There is a growing consensus that cross-ecosystem fluxes significantly influence the structure and stability of aquatic communities. What remains unclear, however, is the relative importance and potential interactions of those fluxes to/with other well-studied factors affecting aquatic community structure such as environmental parameters or regional-scale influences related to connectivity or habitat size. In this study we compare those different hypotheses by investigating their individual and combined influence on the functional structure of littoral benthic invertebrates’ communities in 9 northern Canadian lakes (total of 23 sites). In each site, we sampled in spring and summer for macro-invertebrates, we measured C,N, P content of both benthic litter and terrestrial leaves, and we recorded several standard local (pH, Dissolved oxygen, turbidity, conductivity, temperature) and regional -scale (area:perimeter ratio, lake connectivity) parameters.

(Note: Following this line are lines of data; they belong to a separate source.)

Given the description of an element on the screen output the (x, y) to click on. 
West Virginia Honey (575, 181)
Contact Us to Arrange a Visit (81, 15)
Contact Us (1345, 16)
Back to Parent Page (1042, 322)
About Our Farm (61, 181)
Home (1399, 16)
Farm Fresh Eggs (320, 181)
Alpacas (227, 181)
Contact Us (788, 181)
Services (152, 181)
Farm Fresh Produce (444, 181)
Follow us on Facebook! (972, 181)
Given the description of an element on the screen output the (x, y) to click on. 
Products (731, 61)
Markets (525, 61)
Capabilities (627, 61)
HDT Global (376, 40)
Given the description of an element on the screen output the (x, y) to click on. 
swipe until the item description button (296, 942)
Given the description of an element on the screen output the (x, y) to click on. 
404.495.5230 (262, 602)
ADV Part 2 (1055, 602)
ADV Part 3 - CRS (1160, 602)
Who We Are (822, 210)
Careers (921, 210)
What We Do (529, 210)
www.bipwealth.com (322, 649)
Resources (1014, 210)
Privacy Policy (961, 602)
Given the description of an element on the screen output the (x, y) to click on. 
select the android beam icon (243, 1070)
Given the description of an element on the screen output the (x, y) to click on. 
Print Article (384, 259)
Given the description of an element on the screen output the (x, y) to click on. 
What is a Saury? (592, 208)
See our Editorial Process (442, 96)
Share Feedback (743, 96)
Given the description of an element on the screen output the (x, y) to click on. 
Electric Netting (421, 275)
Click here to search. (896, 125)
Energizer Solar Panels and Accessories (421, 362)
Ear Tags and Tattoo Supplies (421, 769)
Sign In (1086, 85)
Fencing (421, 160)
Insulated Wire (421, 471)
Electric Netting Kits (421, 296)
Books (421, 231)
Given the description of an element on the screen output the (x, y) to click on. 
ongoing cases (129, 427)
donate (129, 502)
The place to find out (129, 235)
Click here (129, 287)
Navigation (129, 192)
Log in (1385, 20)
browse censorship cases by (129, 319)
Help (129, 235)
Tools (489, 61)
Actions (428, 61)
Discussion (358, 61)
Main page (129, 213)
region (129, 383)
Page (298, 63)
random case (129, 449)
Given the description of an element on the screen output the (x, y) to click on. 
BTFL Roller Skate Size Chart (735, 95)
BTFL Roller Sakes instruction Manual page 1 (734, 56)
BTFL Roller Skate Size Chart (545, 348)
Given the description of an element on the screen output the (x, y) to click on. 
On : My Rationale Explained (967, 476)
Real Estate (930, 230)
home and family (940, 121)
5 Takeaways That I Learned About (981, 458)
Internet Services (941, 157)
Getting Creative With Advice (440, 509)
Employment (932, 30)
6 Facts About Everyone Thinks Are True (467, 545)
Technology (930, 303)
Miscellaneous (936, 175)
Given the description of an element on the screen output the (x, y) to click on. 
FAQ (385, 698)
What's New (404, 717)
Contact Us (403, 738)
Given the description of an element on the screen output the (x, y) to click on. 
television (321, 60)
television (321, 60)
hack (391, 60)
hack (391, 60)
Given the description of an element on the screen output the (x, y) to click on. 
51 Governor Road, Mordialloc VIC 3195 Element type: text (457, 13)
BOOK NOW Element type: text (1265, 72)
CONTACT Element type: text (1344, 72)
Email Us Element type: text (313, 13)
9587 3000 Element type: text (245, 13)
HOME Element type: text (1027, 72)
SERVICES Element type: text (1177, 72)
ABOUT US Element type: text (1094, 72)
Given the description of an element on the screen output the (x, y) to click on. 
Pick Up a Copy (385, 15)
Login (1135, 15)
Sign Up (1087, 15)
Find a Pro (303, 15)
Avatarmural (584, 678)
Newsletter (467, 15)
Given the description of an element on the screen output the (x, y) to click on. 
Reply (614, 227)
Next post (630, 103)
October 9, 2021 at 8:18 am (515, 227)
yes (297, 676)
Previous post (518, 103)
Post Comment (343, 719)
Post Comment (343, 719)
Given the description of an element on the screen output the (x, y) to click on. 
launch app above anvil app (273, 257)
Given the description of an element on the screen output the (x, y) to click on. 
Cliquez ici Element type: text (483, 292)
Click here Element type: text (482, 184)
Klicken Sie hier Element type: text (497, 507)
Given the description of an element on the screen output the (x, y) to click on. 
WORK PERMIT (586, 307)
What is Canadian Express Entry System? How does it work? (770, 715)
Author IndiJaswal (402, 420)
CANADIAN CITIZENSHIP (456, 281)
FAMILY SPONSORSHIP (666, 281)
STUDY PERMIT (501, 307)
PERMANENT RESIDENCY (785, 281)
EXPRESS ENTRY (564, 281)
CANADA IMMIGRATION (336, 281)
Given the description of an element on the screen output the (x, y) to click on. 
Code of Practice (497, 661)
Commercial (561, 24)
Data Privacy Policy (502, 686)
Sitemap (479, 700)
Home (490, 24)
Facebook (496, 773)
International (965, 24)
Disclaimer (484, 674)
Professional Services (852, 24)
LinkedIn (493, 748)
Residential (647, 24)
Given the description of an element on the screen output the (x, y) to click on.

We then used a combination of model selection and ordination approaches to disentangle the relative importance of each main hypothesis and their interactions.
Results/Conclusions
When considered alone, models including only environmental or regional-scale variables performed best in explaining spatial variations in community structure. Although terrestrial subsidies contributed non-additively (indicating interactions) to combined models, our results suggest that environmental and regional parameters combined are the most important influence on aquatic community structure. However, some specific species or functional groups were strongly affected by subsidy quality. For instance, Chironomid’s abundances were closely correlated to subsidy C:N ratio, and shredders were affected by nitrogen proportion in subsidies, suggesting potential implications for ecosystem functioning. Overall, those results suggest that terrestrial subsidies have some effects on lake benthic communities, but that, at least under baseline conditions (in protected landscapes without steep human land-use gradients), those cross-ecosystem fluxes are not the dominant factors to understand spatial variations in lake communities. Closing knowledge gaps on cross-ecosystem subsidy effects is important to improve our understanding of how communities and functioning may change under human and/or climate driven changes in watersheds.